Article:
= = = =

Chapter 6: A Review of Large Sample Asymptotics
6 A Review of Large Sample Asymptotics
6.1 Introduction
The most widely-used tool in sampling theory is large sample asymptotics. By “asymptotics” we mean approximating a finite-sample sampling distribution by taking its limit as the sample size diverges to infinity. In this chapter we provide a brief review of the main results of large sample asymptotics. It is meant as a reference, not as a teaching guide. Asymptotic theory is covered in detail in Chapters 7-9 of Probability and Statistics for Economists. If you have not previous studied asymptotic theory in detail you should study these chapters before proceeding.
6.2 Modes of Convergence
Definition 6.1 A sequence of random vectors \(Z_{n} \in \mathbb{R}^{k}\) converges in probability to \(Z\) as \(n \rightarrow \infty\), denoted \(Z_{n} \underset{p}{\rightarrow} Z\) or alternatively \(\operatorname{plim}_{n \rightarrow \infty} Z_{n}=Z\), if for all \(\delta>0\)

= = = =

Dataset rows:
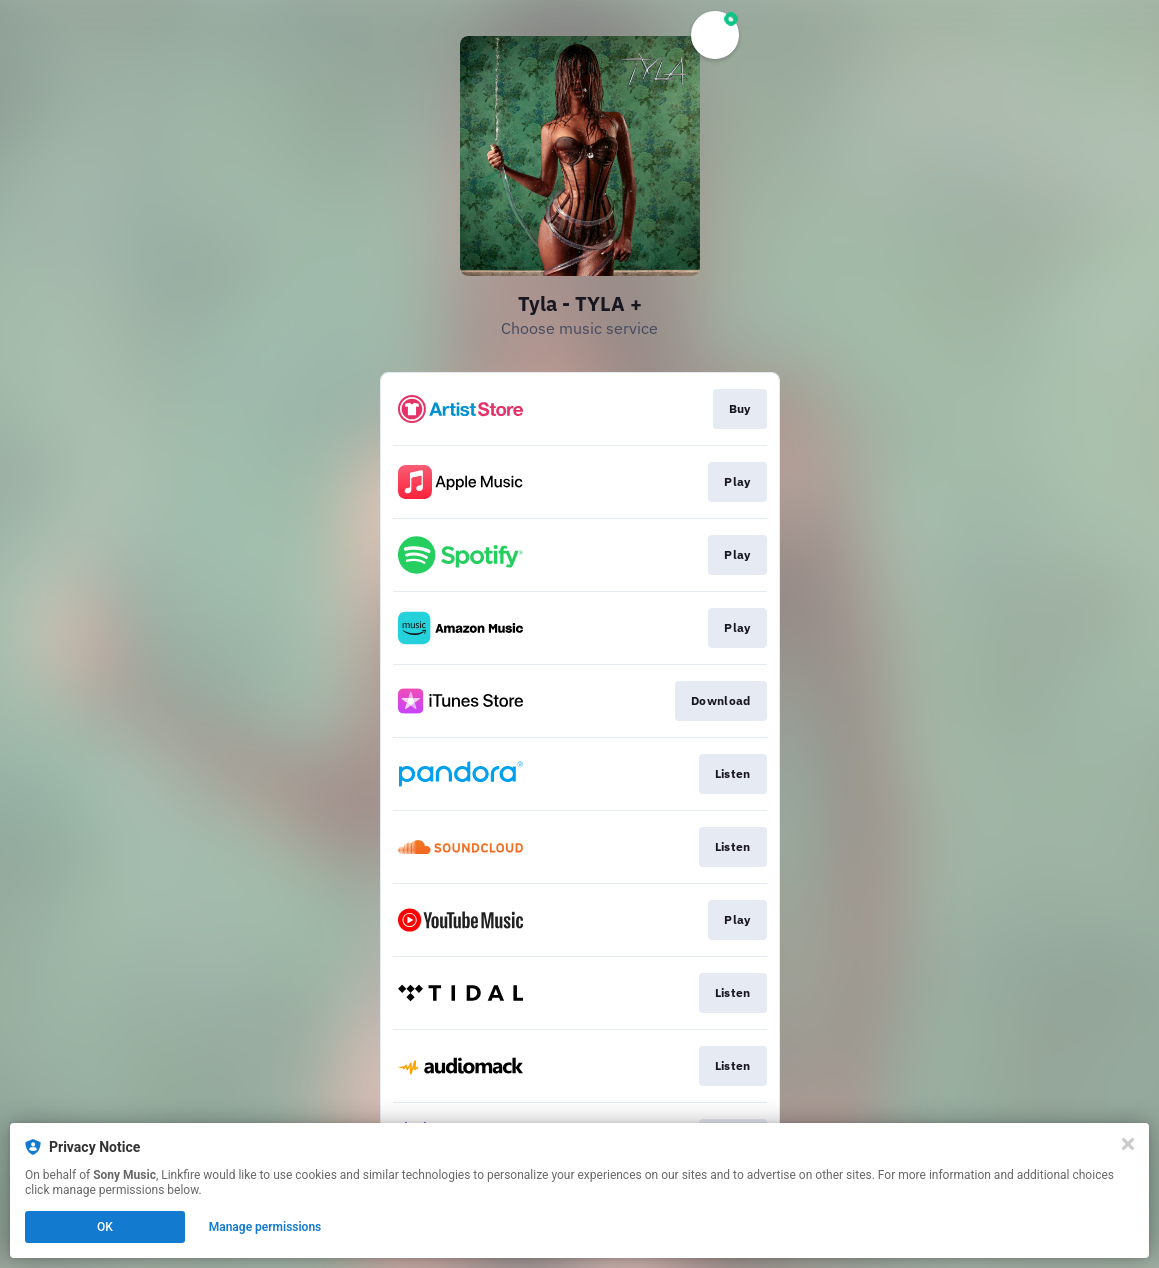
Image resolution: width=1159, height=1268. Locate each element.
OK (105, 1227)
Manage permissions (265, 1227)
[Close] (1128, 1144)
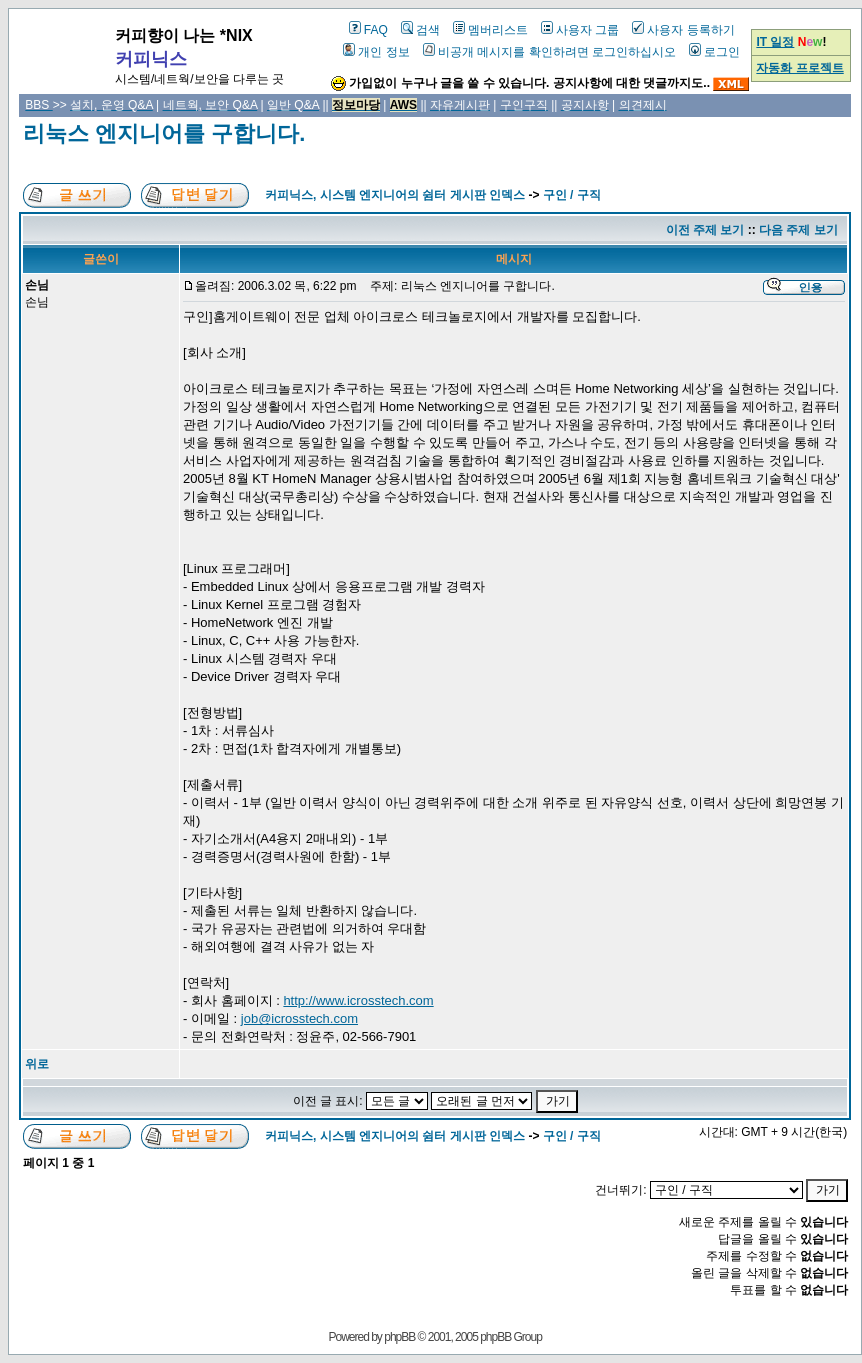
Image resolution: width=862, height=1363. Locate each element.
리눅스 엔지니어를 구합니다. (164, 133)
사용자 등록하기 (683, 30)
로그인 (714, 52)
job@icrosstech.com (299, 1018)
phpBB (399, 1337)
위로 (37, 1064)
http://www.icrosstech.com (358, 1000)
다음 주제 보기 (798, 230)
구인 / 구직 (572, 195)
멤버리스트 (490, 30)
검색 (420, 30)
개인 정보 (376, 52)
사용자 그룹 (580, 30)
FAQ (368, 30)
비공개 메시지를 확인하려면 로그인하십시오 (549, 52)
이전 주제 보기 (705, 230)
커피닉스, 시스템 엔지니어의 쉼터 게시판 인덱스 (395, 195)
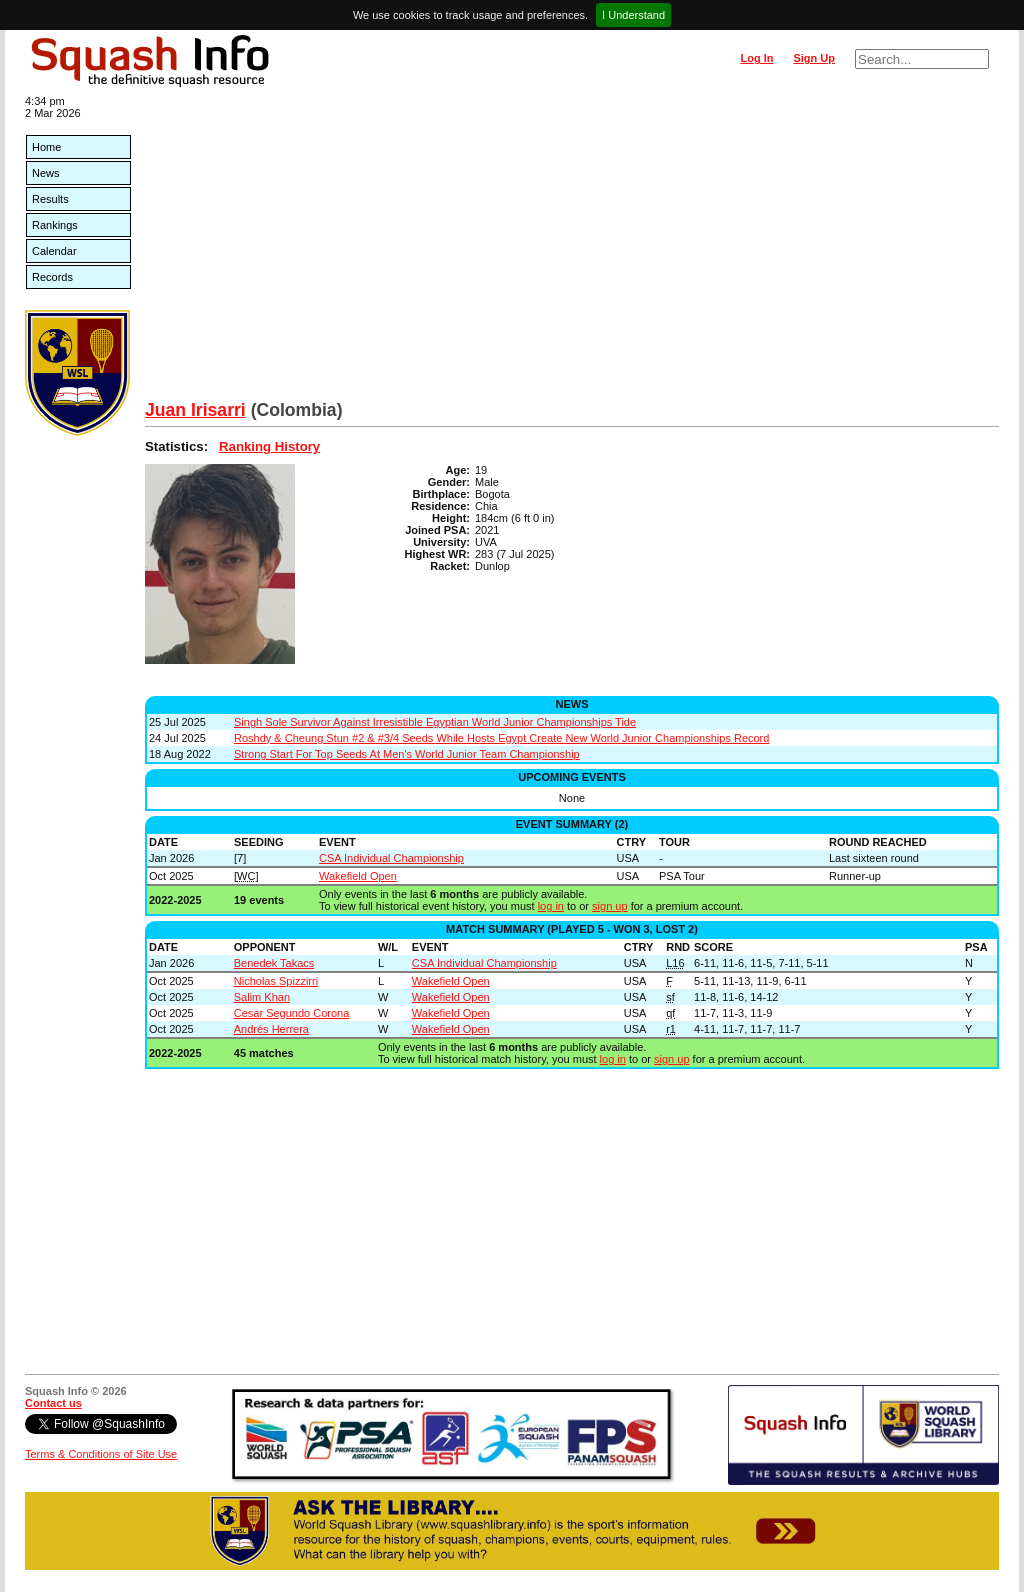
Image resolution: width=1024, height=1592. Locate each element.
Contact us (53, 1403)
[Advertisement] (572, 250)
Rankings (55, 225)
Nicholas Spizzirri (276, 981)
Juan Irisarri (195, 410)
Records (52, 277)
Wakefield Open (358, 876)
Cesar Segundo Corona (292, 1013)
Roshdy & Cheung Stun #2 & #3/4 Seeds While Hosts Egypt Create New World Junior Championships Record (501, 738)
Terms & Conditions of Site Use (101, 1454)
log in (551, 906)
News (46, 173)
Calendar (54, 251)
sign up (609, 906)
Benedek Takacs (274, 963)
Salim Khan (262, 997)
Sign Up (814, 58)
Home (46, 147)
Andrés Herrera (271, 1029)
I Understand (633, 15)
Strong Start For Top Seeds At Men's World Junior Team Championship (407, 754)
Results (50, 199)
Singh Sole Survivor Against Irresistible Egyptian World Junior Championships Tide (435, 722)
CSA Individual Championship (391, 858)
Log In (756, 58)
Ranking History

= = = =

Goal:
Continue the review of large sample asymptotics from the point where it stops. The data above is not needed for this.

Result of the task:
\[ \lim _{n \rightarrow \infty} \mathbb{P}\left[\left\|Z_{n}-Z\right\| \leq \delta\right]=1 . \]
We call \(Z\) the probability limit (or plim) of \(Z_{n}\).
The above definition treats random variables and random vectors simultaneously using the vector norm. It is useful to know that for a random vector, (6.1) holds if and only if each element in the vector converges in probability to its limit.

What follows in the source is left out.